BYD (002594.SZ) used an event this week to mark a production milestone to celebrate a bigger purpose: the emergence of China as a global auto manufacturing powerhouse.
“I believe the time has come for Chinese brands,” BYD founder and chairman Wang Chuanfu said at the event, standing in front of an image of the logos of 12 major Chinese automakers.
“It’s an emotional need for the 1.4 billion Chinese people to see a Chinese brand becoming global.”
The call by BYD – Tesla’s closest rival in the global electric vehicle sales race – prompted widespread praise, and underscored how China’s automakers are riven by competition at home and chasing growth overseas.
China’s automakers are locked in a bruising price war that was started by Tesla (TSLA.O) in January and which shows no signs of easing. They are also all competing in the same global markets, where they face consumer wariness and sometimes regulatory roadblocks.
At its event on Wednesday, BYD released a video marking the founding of a dozen rivals from state-run automaker FAW Group in 1956 to commercial EV startups Xpeng(9868.HK), Nio (9866.HK) and Li Auto (2015.HK) in the past decade.
The video shows historical footage, sweeping vistas and cars being loaded for export. “Our stories are different from each other but share the same direction,” the narrator says, adding in reference to overseas markets: “There’s no distinction between ‘you’ and ‘me’.”
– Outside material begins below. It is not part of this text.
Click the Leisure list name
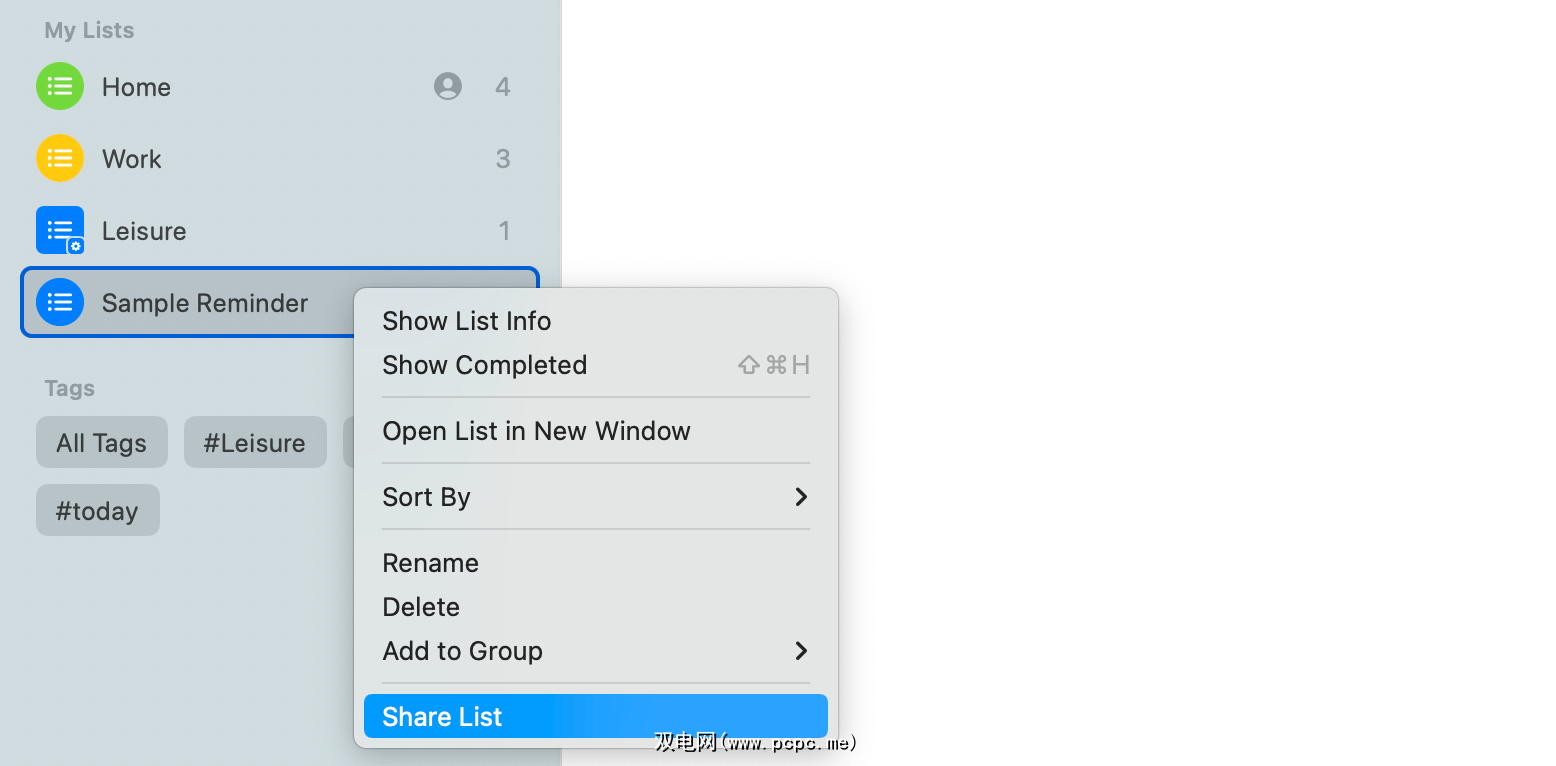The width and height of the screenshot is (1556, 766). tap(144, 231)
It ends with a call for China’s automakers to “demolish the old legends and achieve new world-class brands,” under the slogan, “Chinese Autos”.
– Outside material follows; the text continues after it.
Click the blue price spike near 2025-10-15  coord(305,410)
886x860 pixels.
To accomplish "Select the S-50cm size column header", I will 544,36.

“FACE THE REALITY OF COMPETITION”
The video went viral on Chinese social media. Executives from BYD’s rivals posted notes of appreciation. “I feel proud for China’s auto industry!” said William Li, CEO of Nio on Weibo. “We should learn from BYD’s success.”
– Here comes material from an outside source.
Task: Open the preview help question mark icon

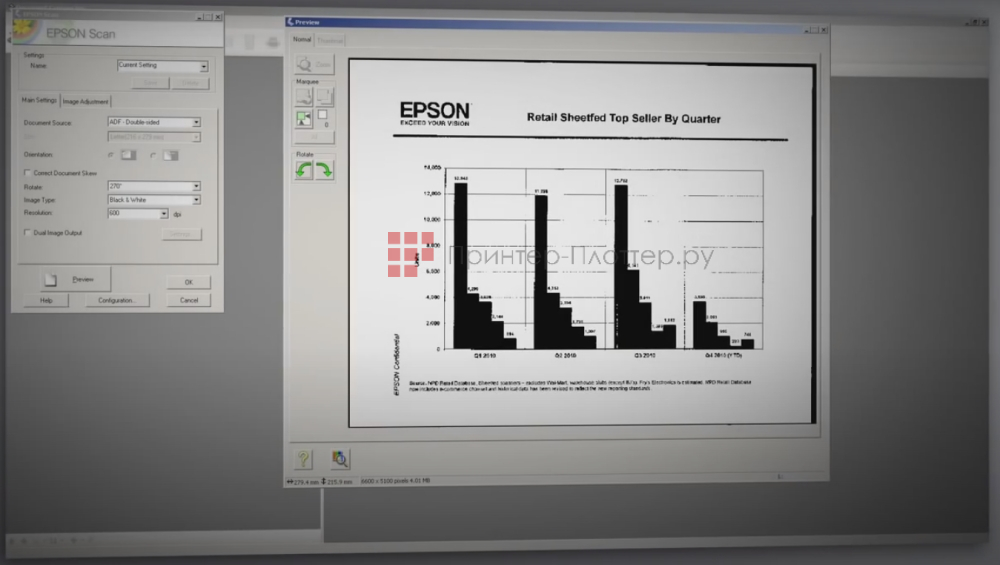Action: [x=304, y=458]
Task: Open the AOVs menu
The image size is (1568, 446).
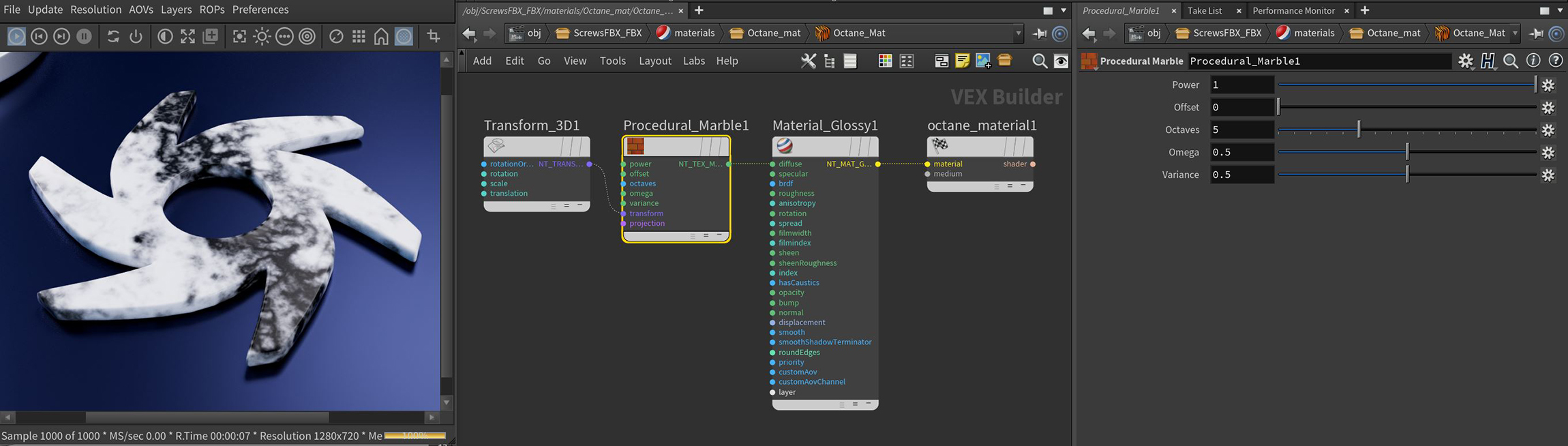Action: pyautogui.click(x=141, y=10)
“Salute to BYD!” said Li Xiang, CEO of Li Auto, who reposted the BYD video. “Let’s give a thumbs up to every participant in the new energy era!”
Other automakers warned the message could raise regulatory risks for Chinese brands overseas, including in Europe, where Chinese EV exports face potential anti-dumping scrutiny.
A senior executive of China’s Great Wall Motor (601633.SS) shot back that Chinese automakers should embrace the “reality of competition”.
“At such a critical moment, how can Chinese automakers be together?” Wang Yuanli, Great Wall Motor’s Chief Technology Officer, posted on his social media Weibo account on Friday. “If we only talk about being together but keep our bitterness in our hearts, it would be better to have the fight first.”
Wang said later he had been quoting a senior editor from China’s Auto Business Review.
In July, the industry group representing China’s automakers retracted a pledge to avoid “abnormal pricing” brokered between 16 automakers, including BYD. The China Association of Auto Manufacturers said it recognized the agreement had violated China’s antitrust law.
In May, Great Wall said it had filed a report with China’s regulators against BYD, claiming two top-selling hybrid models did not meet emissions standards. BYD rejected the claim and said it could take legal action.
BYD has extended its lead in China’s new-energy market, which includes plug-in hybrids and EVs, with a 37% share in the first seven months, up from 29% a year earlier. It also topped Volkswagen brand (VOWG_p.DE), China’s longtime sales leader, in total sales.